Stored data
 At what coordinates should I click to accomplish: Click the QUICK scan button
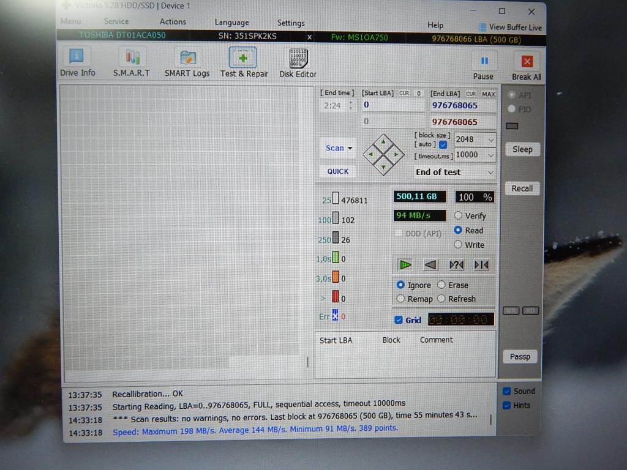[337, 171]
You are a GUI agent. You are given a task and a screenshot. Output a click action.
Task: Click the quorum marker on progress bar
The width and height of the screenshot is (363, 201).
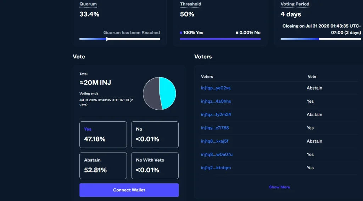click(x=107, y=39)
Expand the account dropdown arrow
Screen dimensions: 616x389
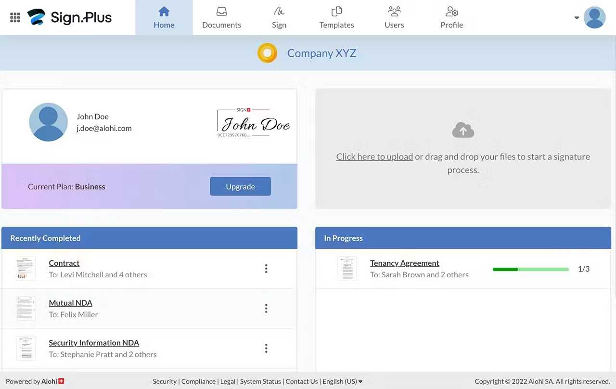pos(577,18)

[Task objective]
Once the line containing "Expand the account dropdown arrow" is found, it and every line through the end of the records above should be output exactly, with no pictures.

[Solution for this exercise]
Expand the account dropdown arrow
Screen dimensions: 616x389
pos(577,18)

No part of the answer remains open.